Depois do desaparecimento do rei, Portugal entra numa crise de sucessão que só fica resolvida 2 anos mais tarde, em 1580, que é o ano da morte de Camões e é também o ano em que Portugal perde a sua independência, passando a fazer parte do Império Espanhol e a ser governado pelo rei D. Filipe II de Espanha.
A meu ver, existe uma beleza trágica e poética no facto de Portugal deixar de ser um reino independente no mesmo ano em que morre o seu maior poeta e o escritor da obra nacional mais importante de sempre. O português é a língua de Camões, e quando Camões morreu, Portugal deixou literalmente de existir.
Agora que já falamos sobre a interessante vida de Camões, está na hora de falar sobre a sua obra mais importante, Os Lusíadas.
O que são então Os Lusíadas? Os Lusíadas é um poema épico, ou epopeia, que, como o nome indica, conta os feitos dos Lusos ou Lusitanos, que é uma forma de se referir aos portugueses.
Em relação à estrutura da obra, esta é composta por dez cantos, 1102 estrofes e 8816 versos. Cada estrofe está organizada em oitavas decassilábicas, ou seja, cada estrofe tem 8 versos, cada verso com 10 sílabas métricas, sendo a 6ª e 10ª sílaba sempre tónicas, e isto ao longo de toda a obra.
Todas as estrofes, ao longo de toda a obra, estão sujeitas ao mesmo esquema de rima, conhecida como oitava rima real ou oitava rima camoniana, uma vez que era muito usada por Camões, cujo esquema de rima era AB AB AB CC.
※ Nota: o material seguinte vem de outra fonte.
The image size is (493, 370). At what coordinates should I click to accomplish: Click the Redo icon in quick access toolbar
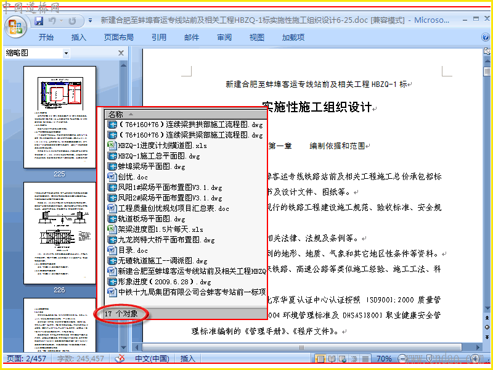pyautogui.click(x=72, y=21)
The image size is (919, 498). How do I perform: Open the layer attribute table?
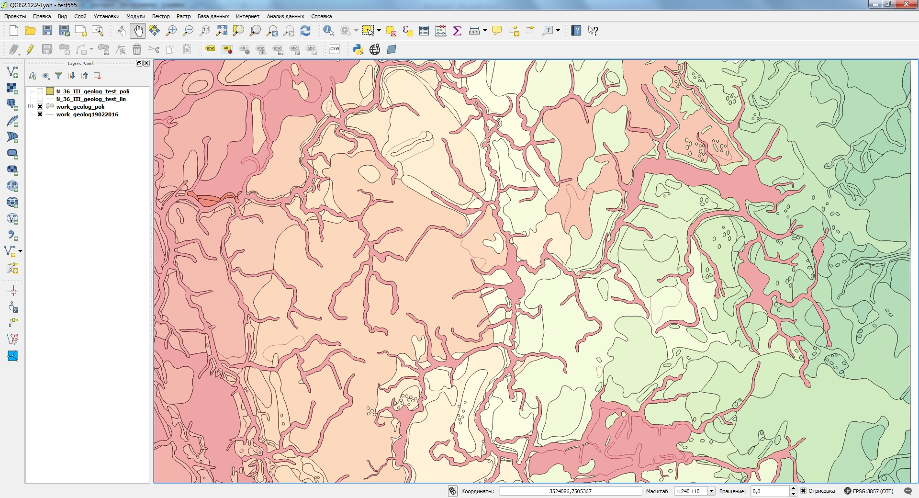[424, 30]
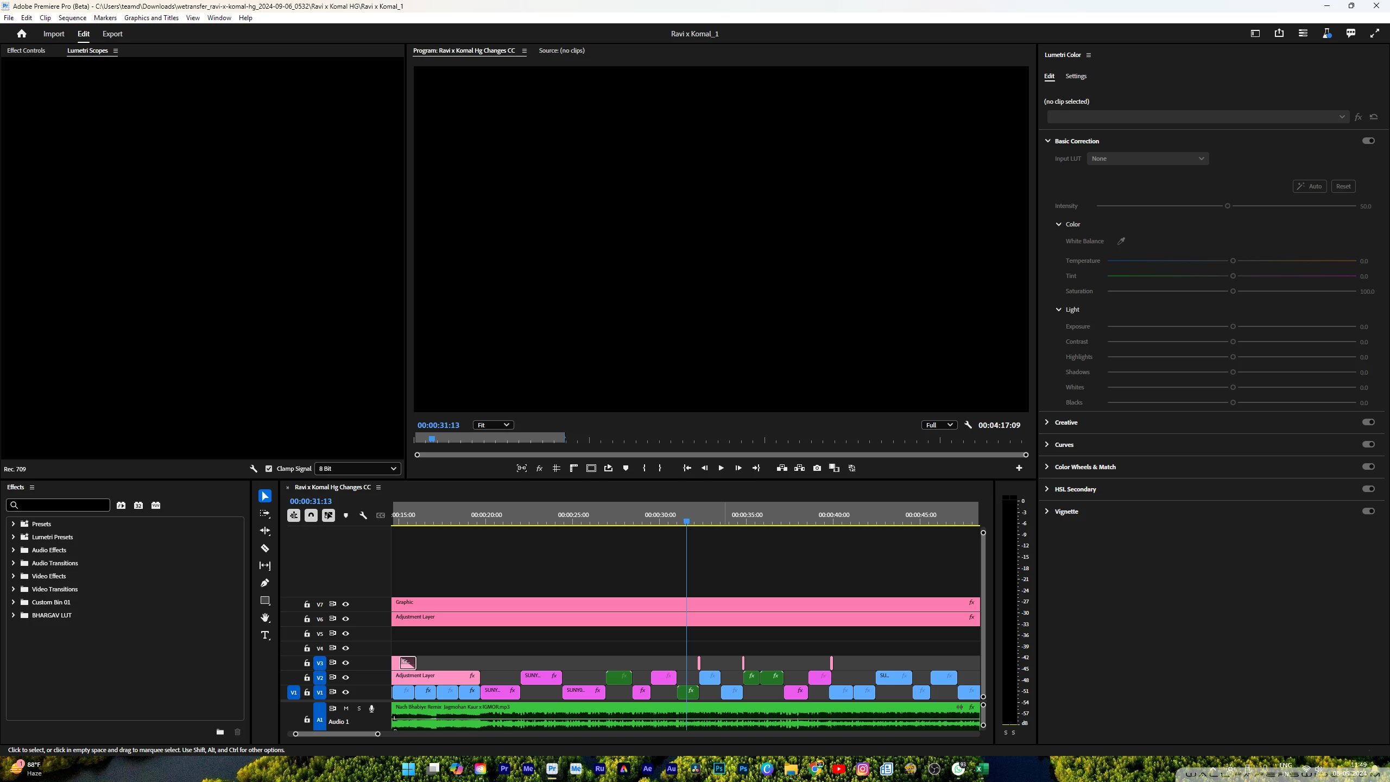Click the Effects search field
This screenshot has height=782, width=1390.
(x=60, y=505)
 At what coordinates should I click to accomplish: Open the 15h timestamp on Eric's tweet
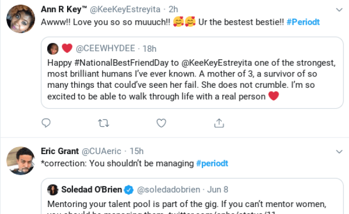(136, 151)
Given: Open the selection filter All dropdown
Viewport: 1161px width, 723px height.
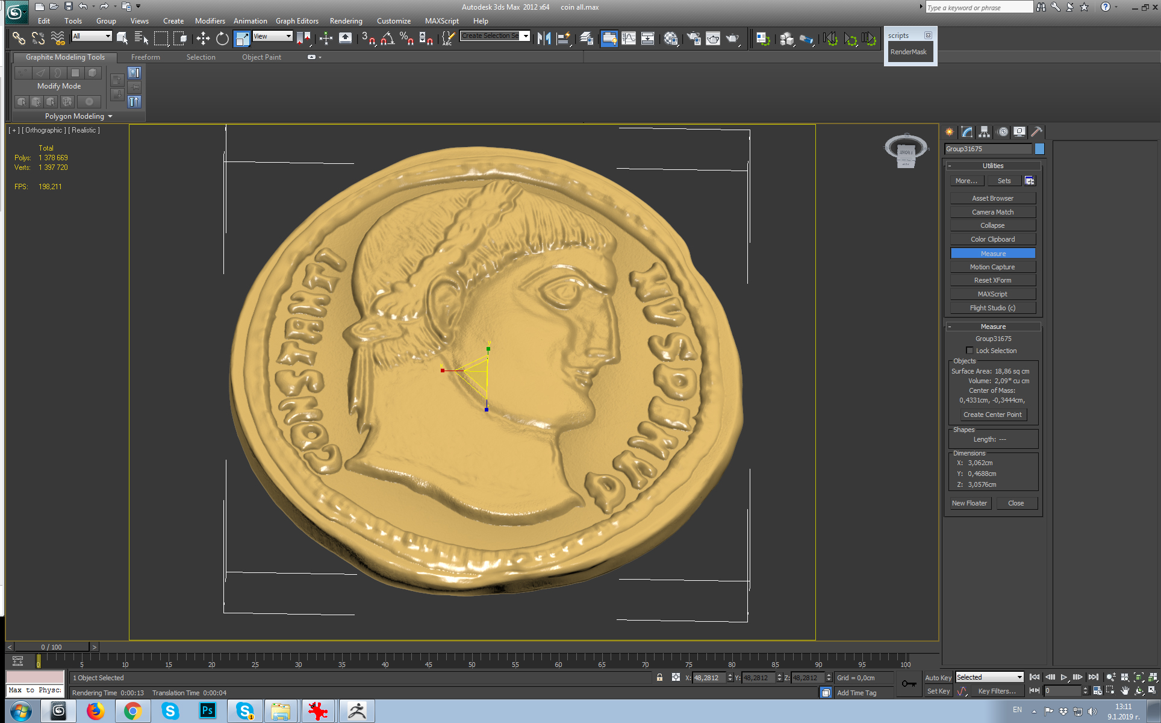Looking at the screenshot, I should tap(92, 36).
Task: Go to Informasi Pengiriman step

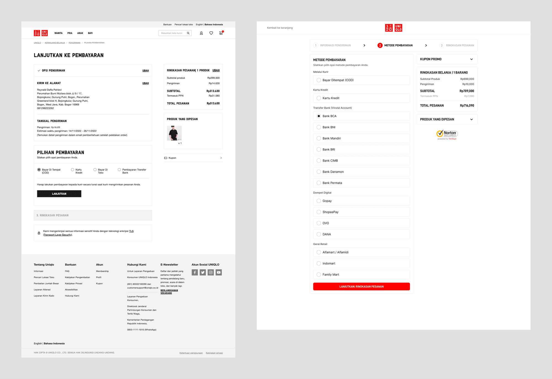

O que é que isto significa? Vamos analisar a primeira estrofe d’Os Lusíadas para perceber:
As armas e os barões assinalados,
Que da ocidental praia Lusitana,
Por mares nunca de antes navegados,
Passaram ainda além da Taprobana,
Em perigos e guerras esforçados,
Mais do que prometia a força humana,
E entre gente remota edificaram
Novo Reino, que tanto sublimaram
Como puderam ouvir, o primeiro, terceiro e quinto verso rimam entre si, acabando todos em -ados. O mesmo acontece com o segundo, quarto e sexto verso, que acabam todos em -ana. Finalmente, os 2 últimos versos, o sétimo e oitavo, rimam um com o outro, neste caso acabando ambos em -aram. Daí o esquema AB AB AB CC. O A corresponde ao 1º, 3º e 5º versos, o B ao 2º, 4º e 6º, e o C ao 7º e 8º versos.
Vamos ver agora como é que está dividida a obra e qual é a história. A obra está dividida em 4 partes, que são as seguintes:
A Proposição, em que se introduz a história e se apresenta o assunto da obra e os seus heróis;
A Invocação, em que o poeta invoca as ninfas do rio Tejo, as Tágides, pedindo-lhes a inspiração para escrever;
A Dedicatória, em que o poeta dedica a obra ao rei D. Sebastião, que era o rei na altura em que Camões escreveu Os Lusíadas;
E finalmente, a Narração, que é a narrativa da história, sendo que no final há um epílogo a concluir a obra.
E qual é a história d’Os Lusíadas? Sendo uma epopeia, Os Lusíadas segue um herói, que neste caso é toda a nação portuguesa que, embora seja uma nação pequena, é pioneira em descobrir novos mundos.
Não nos podemos esquecer que Camões escreveu os Lusíadas numa altura em que Portugal era um dos maiores impérios do Mundo, juntamente com o Império Espanhol.
E é precisamente sobre a expansão deste Império Português que Camões fala n’Os Lusíadas. O enredo principal do livro é a viagem da descoberta do caminho marítimo para a Índia de Vasco da Gama e dos seus marinheiros, que aconteceu cerca de 75 anos antes da publicação da obra.
Ao longo do relato da aventura vivida por Vasco da Gama, Camões vai fazendo alusões a outros momentos gloriosos da História de Portugal, misturando história com Mitologia, com os próprios deuses do Monte Olimpo a intervir e a seguir os feitos dos portugueses.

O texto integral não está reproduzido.